I am using the script to call this function if I am getting this error script is working right?
line 25 is this
<a href="javascript:void(0)" class="gsearch" style="color:#333;text-decoration:none;">'.$row['fullName'].'</a>


What I have tried:

here is my PHP
<?php
require_once("../dataconfig.php");
if(isset($_POST['query']))
{
 $query = "
 SELECT DISTINCT fullName FROM customer 
 WHERE fullName LIKE '%".trim($_POST["query"])."%'
 ";

 $statement = $dbc->prepare($query);

 $statement->execute();

 $resultSet = $statement->get_result();


 $result = $resultSet->fetch_all();

 $output = '';

 foreach($result as $row)
 {
  $output .= '
  <li class="list-group-item contsearch">
   <a href="javascript:void(0)" class="gsearch" style="color:#333;text-decoration:none;">'.$row['fullName'].'</a>
  </li>
  ';
 }

 echo $output;
}

?>
Posted
Updated 23-Jan-22 4:08am
v2
Comments
Richard MacCutchan 23-Jan-22 14:15pm    
Whatever you are getting from the database, it does not include a column named "fullName". You need to check what result you get from the database before trying to use any results.

1 solution

Don't do it like that! Never concatenate strings to build a SQL command. It leaves you wide open to accidental or deliberate SQL Injection attack which can destroy your entire database. Always use Parameterized queries instead.

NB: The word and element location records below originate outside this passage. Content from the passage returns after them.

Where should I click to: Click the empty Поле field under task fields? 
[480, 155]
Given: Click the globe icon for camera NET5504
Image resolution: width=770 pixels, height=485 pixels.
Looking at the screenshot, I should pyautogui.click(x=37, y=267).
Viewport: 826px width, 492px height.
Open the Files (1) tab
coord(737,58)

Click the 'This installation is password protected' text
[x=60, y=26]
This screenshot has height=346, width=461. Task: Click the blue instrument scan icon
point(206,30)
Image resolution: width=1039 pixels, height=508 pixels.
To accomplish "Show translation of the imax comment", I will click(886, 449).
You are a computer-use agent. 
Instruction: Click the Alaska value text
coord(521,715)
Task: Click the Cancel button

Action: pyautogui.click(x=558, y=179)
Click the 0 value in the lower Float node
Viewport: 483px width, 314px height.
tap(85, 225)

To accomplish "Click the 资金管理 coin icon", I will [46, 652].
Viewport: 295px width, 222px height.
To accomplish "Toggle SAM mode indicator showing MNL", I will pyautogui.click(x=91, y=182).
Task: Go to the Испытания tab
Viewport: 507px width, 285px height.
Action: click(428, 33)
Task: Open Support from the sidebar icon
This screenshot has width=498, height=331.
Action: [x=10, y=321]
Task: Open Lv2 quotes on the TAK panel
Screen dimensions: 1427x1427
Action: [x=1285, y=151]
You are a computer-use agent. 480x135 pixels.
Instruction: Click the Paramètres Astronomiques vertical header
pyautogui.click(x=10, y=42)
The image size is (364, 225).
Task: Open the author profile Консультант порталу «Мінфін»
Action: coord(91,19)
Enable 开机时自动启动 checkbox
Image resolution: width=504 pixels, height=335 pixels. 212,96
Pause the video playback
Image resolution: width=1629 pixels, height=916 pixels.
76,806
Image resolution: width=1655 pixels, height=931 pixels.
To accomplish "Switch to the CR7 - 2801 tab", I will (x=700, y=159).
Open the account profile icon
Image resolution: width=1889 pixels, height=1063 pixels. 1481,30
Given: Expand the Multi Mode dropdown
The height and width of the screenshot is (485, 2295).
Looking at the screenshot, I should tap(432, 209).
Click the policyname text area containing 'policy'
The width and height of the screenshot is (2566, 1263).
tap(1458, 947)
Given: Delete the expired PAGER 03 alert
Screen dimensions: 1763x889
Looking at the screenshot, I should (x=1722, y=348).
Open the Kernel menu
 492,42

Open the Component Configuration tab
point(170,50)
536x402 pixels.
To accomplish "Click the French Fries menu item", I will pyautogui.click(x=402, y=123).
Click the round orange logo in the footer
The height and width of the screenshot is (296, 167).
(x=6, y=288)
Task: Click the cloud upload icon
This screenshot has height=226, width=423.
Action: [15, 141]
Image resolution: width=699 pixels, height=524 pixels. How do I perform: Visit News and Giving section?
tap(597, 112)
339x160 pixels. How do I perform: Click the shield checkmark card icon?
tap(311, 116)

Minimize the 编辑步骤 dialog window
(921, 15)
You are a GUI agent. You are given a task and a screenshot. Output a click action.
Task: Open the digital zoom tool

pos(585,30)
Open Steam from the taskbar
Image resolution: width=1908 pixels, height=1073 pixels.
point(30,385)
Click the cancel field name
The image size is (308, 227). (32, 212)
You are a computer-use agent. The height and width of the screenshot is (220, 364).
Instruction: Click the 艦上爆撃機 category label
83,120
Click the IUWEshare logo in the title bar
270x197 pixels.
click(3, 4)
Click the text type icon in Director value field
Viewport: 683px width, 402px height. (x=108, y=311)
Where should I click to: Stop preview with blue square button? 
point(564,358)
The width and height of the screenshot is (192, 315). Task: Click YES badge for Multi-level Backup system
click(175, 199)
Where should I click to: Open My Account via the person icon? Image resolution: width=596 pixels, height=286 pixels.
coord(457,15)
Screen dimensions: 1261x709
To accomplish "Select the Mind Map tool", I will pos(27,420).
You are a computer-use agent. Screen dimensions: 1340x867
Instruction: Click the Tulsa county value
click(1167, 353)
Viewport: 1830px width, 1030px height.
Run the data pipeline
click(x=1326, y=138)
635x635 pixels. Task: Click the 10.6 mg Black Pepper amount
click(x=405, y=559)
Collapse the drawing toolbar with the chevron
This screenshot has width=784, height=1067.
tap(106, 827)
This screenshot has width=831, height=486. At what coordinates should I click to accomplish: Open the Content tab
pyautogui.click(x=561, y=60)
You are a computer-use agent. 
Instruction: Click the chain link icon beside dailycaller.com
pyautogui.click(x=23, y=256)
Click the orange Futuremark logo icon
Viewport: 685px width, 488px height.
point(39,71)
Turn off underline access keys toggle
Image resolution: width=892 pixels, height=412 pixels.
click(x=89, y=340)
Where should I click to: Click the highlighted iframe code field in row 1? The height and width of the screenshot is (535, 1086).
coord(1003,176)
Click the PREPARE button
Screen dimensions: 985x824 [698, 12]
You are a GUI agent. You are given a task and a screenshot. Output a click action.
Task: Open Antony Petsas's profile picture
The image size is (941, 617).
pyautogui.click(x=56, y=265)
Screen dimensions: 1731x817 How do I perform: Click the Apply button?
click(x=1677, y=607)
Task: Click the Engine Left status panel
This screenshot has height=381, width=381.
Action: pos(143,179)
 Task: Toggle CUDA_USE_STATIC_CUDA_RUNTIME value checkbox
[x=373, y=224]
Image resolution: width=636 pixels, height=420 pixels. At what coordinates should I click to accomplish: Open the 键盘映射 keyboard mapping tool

When you concatenate strings, you cause problems because SQL receives commands like:
SQL
SELECT * FROM MyTable WHERE StreetAddress = 'Baker's Wood'
The quote the user added terminates the string as far as SQL is concerned and you get problems. But it could be worse. If I come along and type this instead: "x';DROP TABLE MyTable;--" Then SQL receives a very different command:
SQL
SELECT * FROM MyTable WHERE StreetAddress = 'x';DROP TABLE MyTable;--'
Which SQL sees as three separate commands:
SQL
SELECT * FROM MyTable WHERE StreetAddress = 'x';
A perfectly valid SELECT
SQL
DROP TABLE MyTable;
A perfectly valid "delete the table" command
SQL
--'
And everything else is a comment.
So it does: selects any matching rows, deletes the table from the DB, and ignores anything else.

So ALWAYS use parameterized queries! Or be prepared to restore your DB from backup frequently. You do take backups regularly, don't you?